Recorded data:

= Beginning of Section =

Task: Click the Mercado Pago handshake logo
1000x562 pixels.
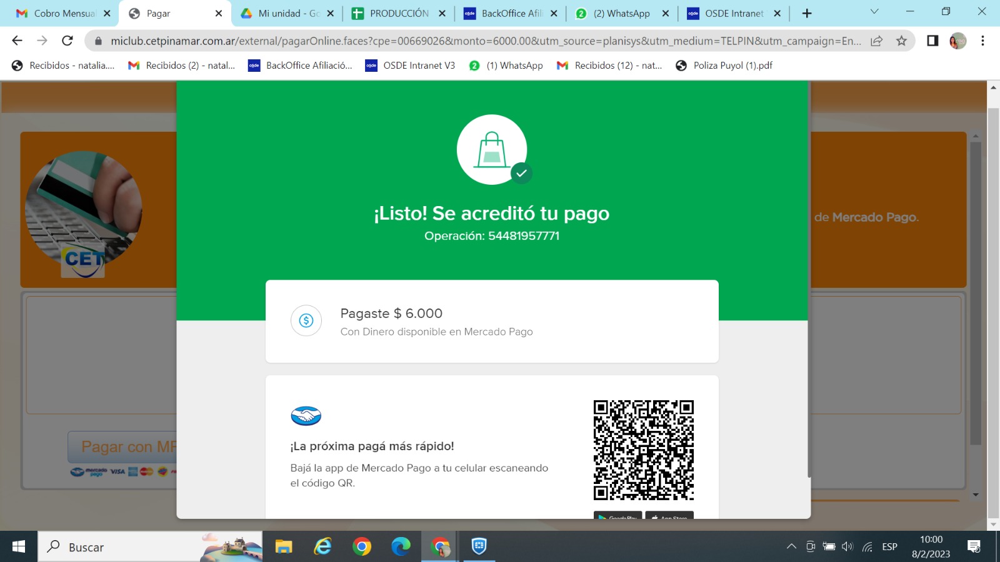Action: click(x=306, y=416)
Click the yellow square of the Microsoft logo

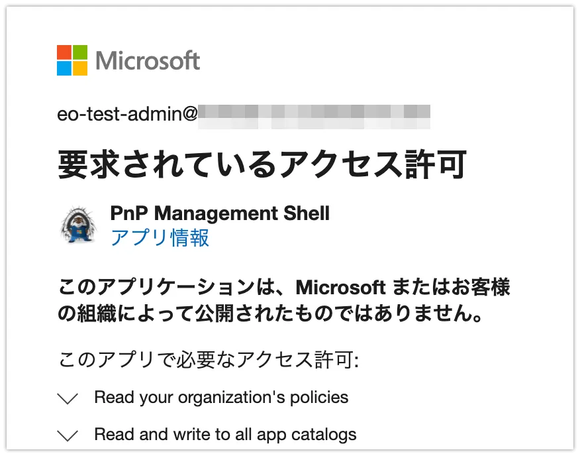point(80,68)
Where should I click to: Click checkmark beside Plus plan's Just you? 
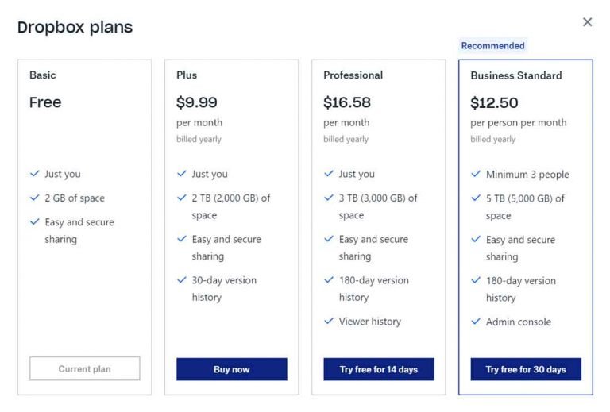[x=182, y=173]
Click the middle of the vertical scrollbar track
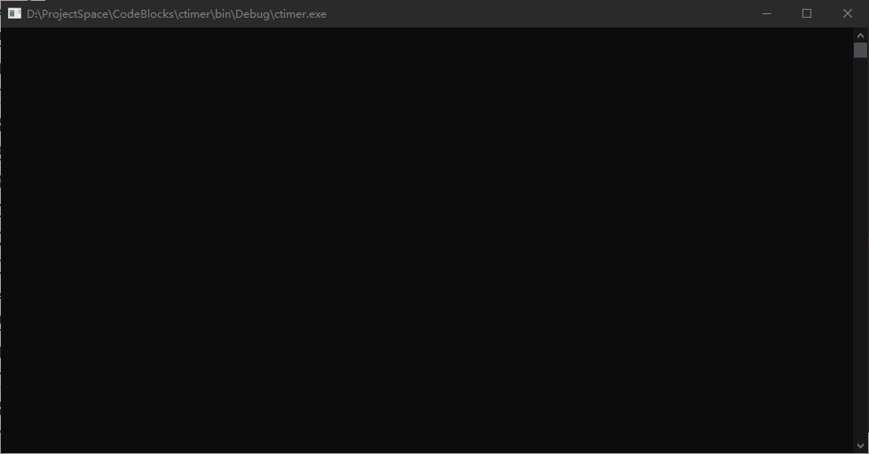Image resolution: width=869 pixels, height=454 pixels. (860, 239)
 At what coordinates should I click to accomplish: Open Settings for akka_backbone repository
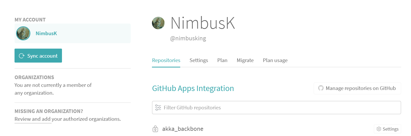pyautogui.click(x=388, y=129)
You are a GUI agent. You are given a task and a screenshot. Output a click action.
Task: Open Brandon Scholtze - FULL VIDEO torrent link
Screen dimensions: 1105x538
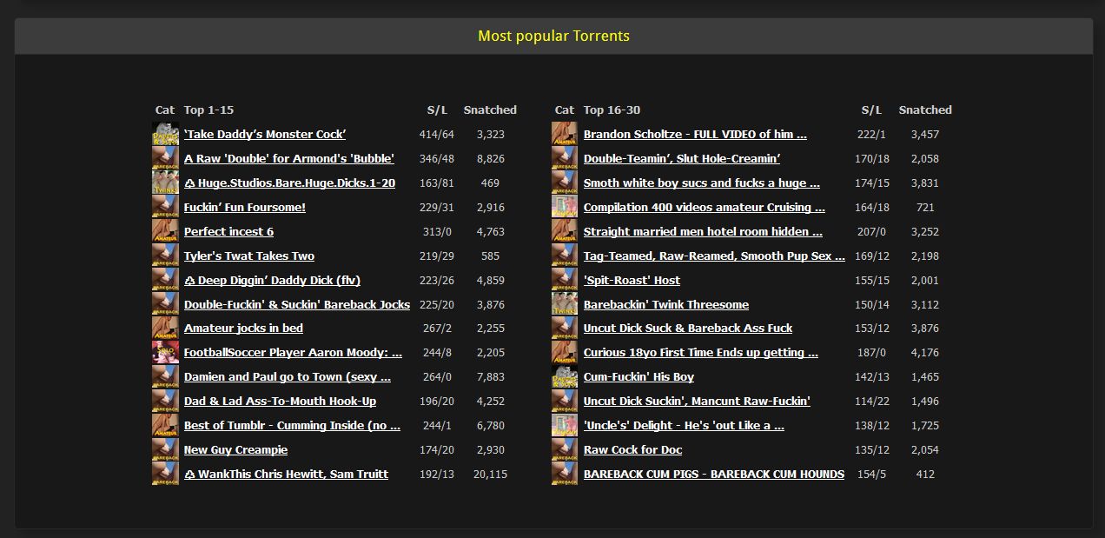695,135
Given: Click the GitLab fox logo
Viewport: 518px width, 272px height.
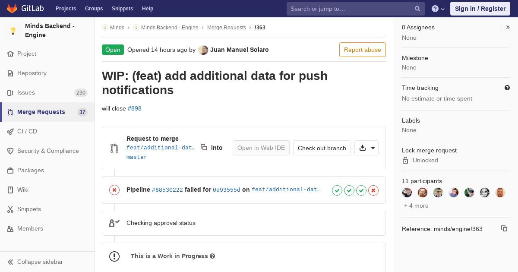Looking at the screenshot, I should pos(12,9).
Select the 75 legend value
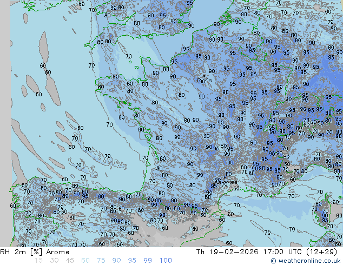 101,261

= End of Section =

The records above should be reproduced exactly, with no pictures included.

Task: Click the Mercado Pago handshake logo
1000x562 pixels.
Action: click(x=306, y=416)
Click the yellow square of the Microsoft logo

point(80,68)
Where should I click to: Click checkmark beside Plus plan's Just you? 
[x=182, y=173]
Click the middle of the vertical scrollbar track
Image resolution: width=869 pixels, height=454 pixels. (860, 239)
 At what coordinates should I click to accomplish: Open Settings for akka_backbone repository
pyautogui.click(x=388, y=129)
You are a GUI agent. You are given a task and a screenshot. Output a click action.
Task: Open Brandon Scholtze - FULL VIDEO torrent link
Screen dimensions: 1105x538
695,135
Given: Click the GitLab fox logo
Viewport: 518px width, 272px height.
Looking at the screenshot, I should pos(12,9).
Select the 75 legend value
 101,261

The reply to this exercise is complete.